Frances Tipton Hunter
FrancesTiptonHunter1921.tif
Born Sept. 1, 1896
Died Mar. 3, 1957

Frances Tipton Hunter (1896–1957) was an illustrator who created covers for The Saturday Evening Post and many other magazines between the 1920s and 1950s. Her work is very similar in style to that of Norman Rockwell.

Hunter was born on September 1, 1896 in Howard, Pennsylvania, to Michael Howard, an insurance salesman, and Laura Tipton. After her mother’s death, Hunter and her older brother, Harold, moved in with her aunt and uncle Frances and Edward McEntire in Williamsport, Pennsylvania, when she was 5 or 6 years old.


Her love of drawing and art began when she was three years old; whenever she visited her grandmother, Hunter drew figures on the wallpaper in the stairway, apparently finding the wallpaper boring and unimpressive. Hunter remarked in an interview that “drawing is a perfectly natural thing, for the first impulse is to express one’s self, and the easiest way for a child to do this is by pictures.” She painted her first artwork in the 6th grade at Transeau Elementary School.

Titled “We Bark for Transeau,” the piece depicted 3 puppies in a basket. Puppies would become her favorite subject. While attending Williamsport High School, Hunter illustrated for the school’s Cherry and White publication and played “unimpressive basketball,” according to herself. In 1914, during her senior year, Hunter received first prize in a Williamsport Civic Club essay contest about her three favorite artworks at a James V. Brown Library art exhibition. The judges agreed that she best interpreted the artists’ meaning of the paintings.
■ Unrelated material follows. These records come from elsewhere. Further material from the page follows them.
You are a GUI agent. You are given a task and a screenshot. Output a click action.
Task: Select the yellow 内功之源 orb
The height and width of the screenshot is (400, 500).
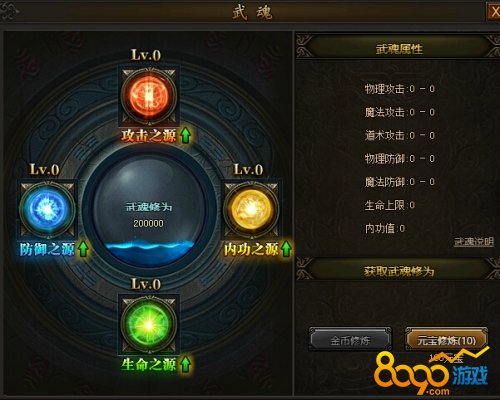(251, 209)
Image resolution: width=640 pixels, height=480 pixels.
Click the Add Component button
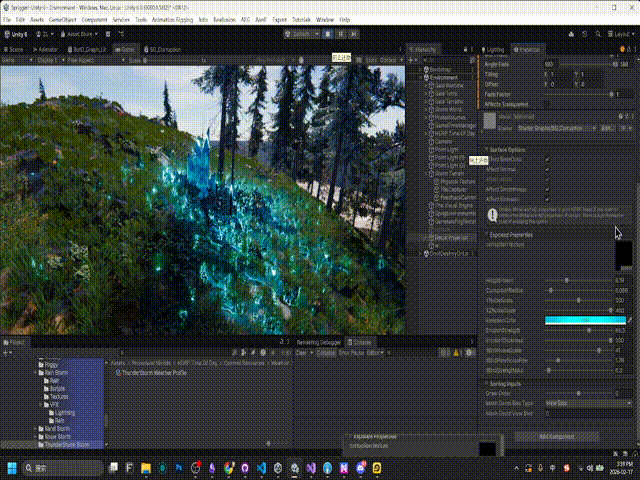click(x=555, y=436)
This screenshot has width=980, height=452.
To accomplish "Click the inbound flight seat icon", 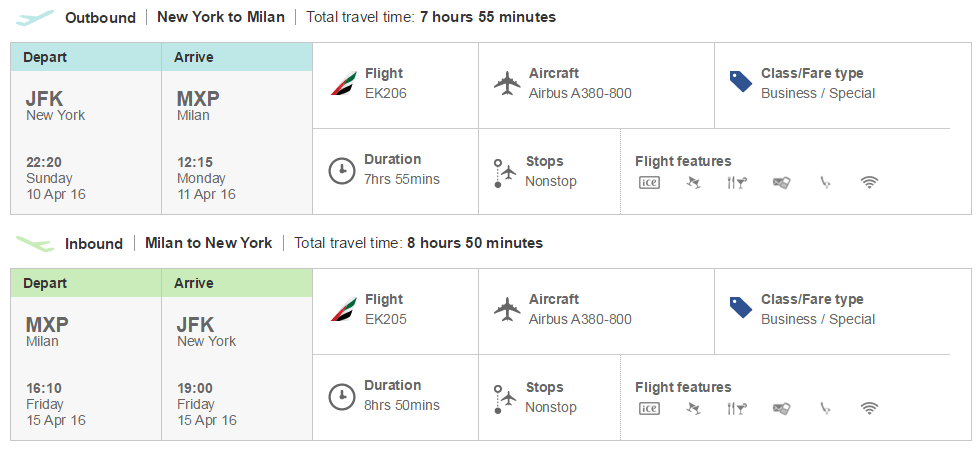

After graduation, Hunter studied illustration under Thornton Oakley at the Philadelphia Museum School of Industrial Art. She then attended the Pennsylvania Academy of the Fine Arts and the Samuel S. Fleisher Art Memorial. While studying in Philadelphia, Hunter was hired by John Wanamaker to illustrate a line of children’s fashion for catalogs and advertisements. She was paid $500. While illustrating in the children’s fashion industry, Hunter was sent the actual clothes in order to paint the necessary details of the garment accurately. She moved back to Williamsport for about 6 years, before returning to Philadelphia. While in Williamsport for the 1956 Sesquicentennial, Hunter was named one of the first Pennsylvania ambassadors by the state Chamber of Commerce, and was named “A Distinguished Daughter of Williamsport.”